At 12 months old the cheese has a milky flavour (there is actually no lactic acid present; this disappears within 72 hours during the cheese making process). It is not granular, rather, it’s quite chewy. Simone suggests Lambrusco or Prosecco as the ideal pairing for 12-month-old Parmigiano. At 24 months the cheese is nuttier, a bit sharper, more savoury, more granular in texture, yet melts on the tongue. At 36 months it’s darker-coloured, mellow in flavour, noticeably salty and much more granular with crunchy crystals. Simone prefers beer with 36-month-old Parmigiano.
In the Parma area you will find small-production cheeses, identified by producer, age, the dairy and type of cow, on menus even in the smallest and the most casual of restaurants.

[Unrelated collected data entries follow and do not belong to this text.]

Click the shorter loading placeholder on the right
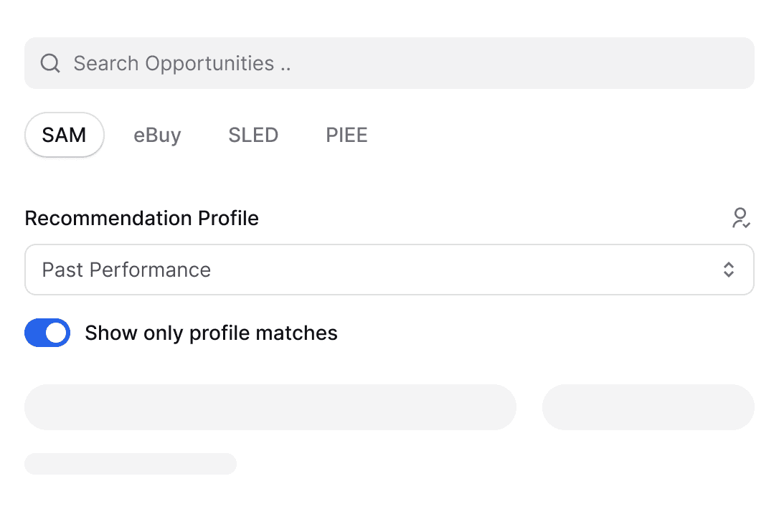The width and height of the screenshot is (779, 532). [x=648, y=407]
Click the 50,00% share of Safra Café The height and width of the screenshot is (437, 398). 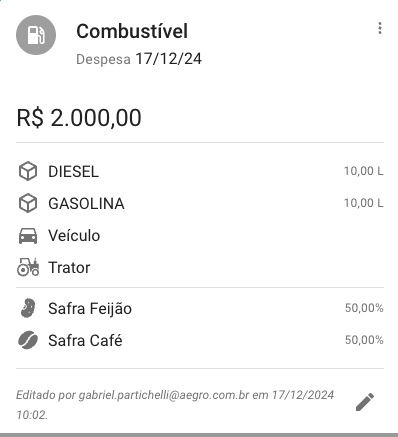coord(364,340)
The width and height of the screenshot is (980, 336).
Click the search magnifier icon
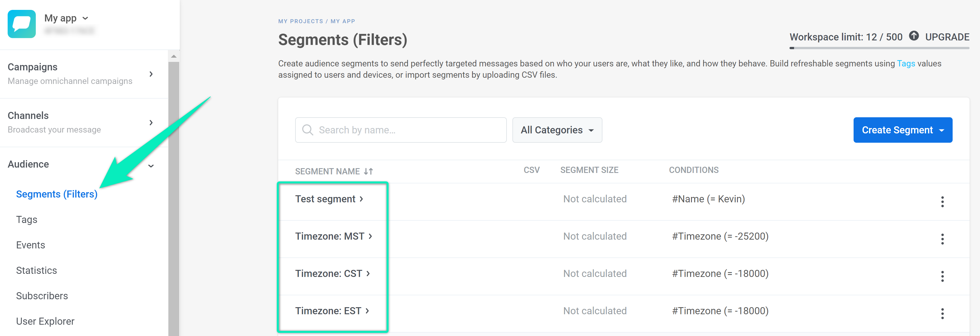(x=307, y=130)
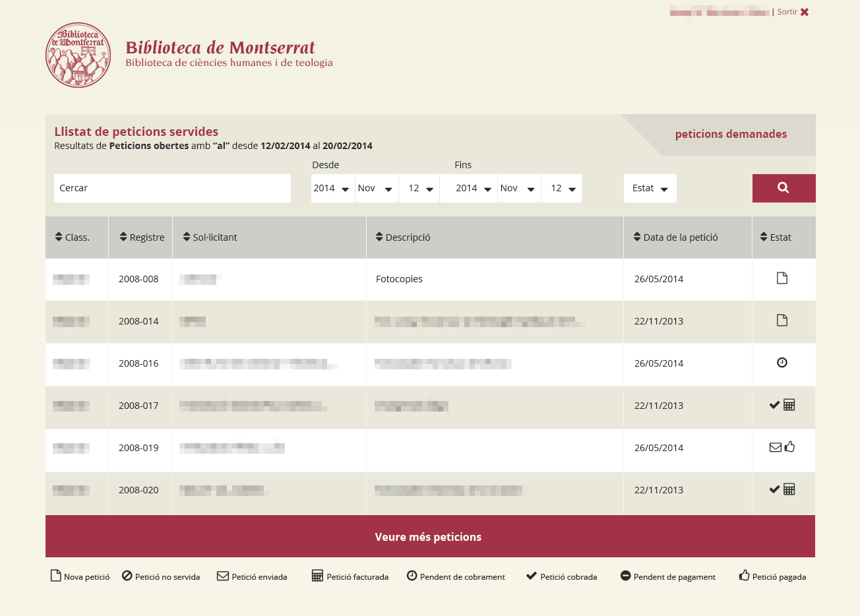Click the Cercar search input field

tap(172, 189)
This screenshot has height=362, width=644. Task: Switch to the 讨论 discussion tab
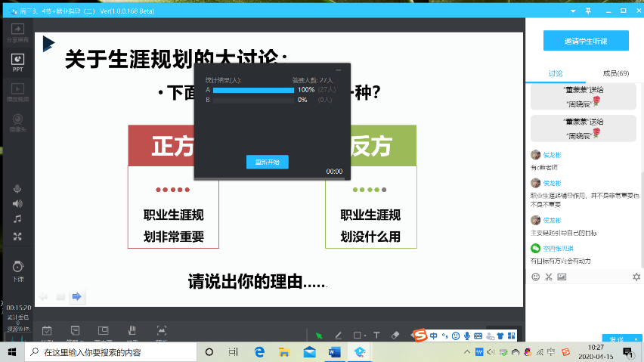(x=556, y=73)

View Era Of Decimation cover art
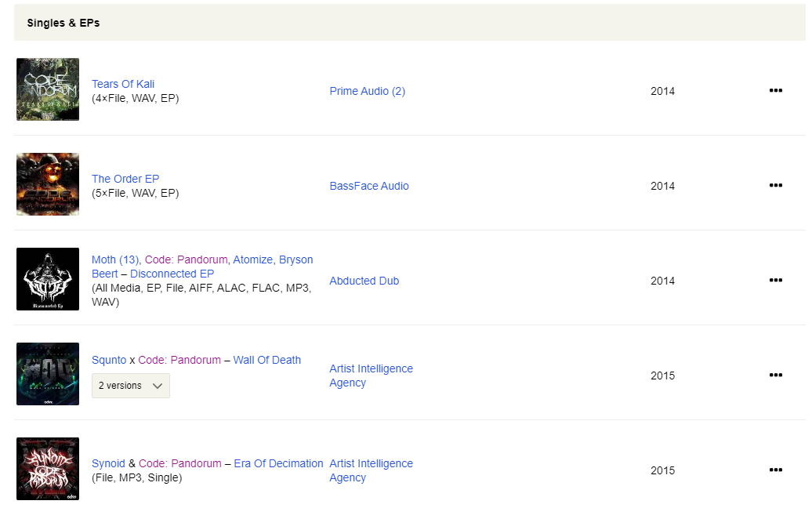click(48, 469)
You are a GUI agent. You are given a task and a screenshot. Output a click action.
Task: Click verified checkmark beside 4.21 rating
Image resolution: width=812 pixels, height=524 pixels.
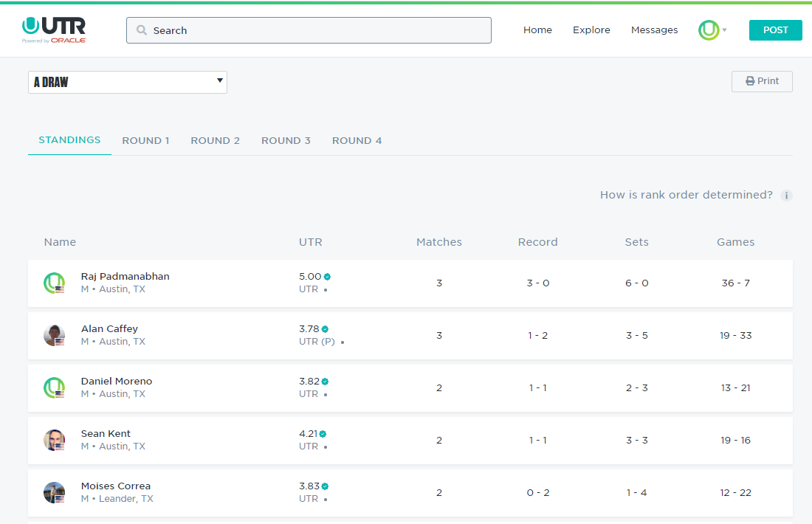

Unfortunately, due to the cheese quota system, few of these cheeses come to Canada. The Italian Centre’s standard is 24 months, they are able to bring in 36-month occasionally when they can get it. Right now there is a shortage of Parmigiano according to Ralph Stabile, director of purchasing at the Italian Centre. For example they are unable to find Vaca Rosso Parmigiano, preferred by several chefs.
Older is not necessarily better; it really is a matter of personal taste and how you plan to use it. In risotto or grated over pasta? On a cheese board? Parmigiano is very high in glutamate (umami) and a little goes a long way. Serve chunks of older Parmigiano with dried fruit and walnuts and Amarone, a glass of Fino Sherry or a sweet dessert wine such as Vin Santo. I also love it with Champagne or Franciacorta. Let the cheese warm to room temperature before serving.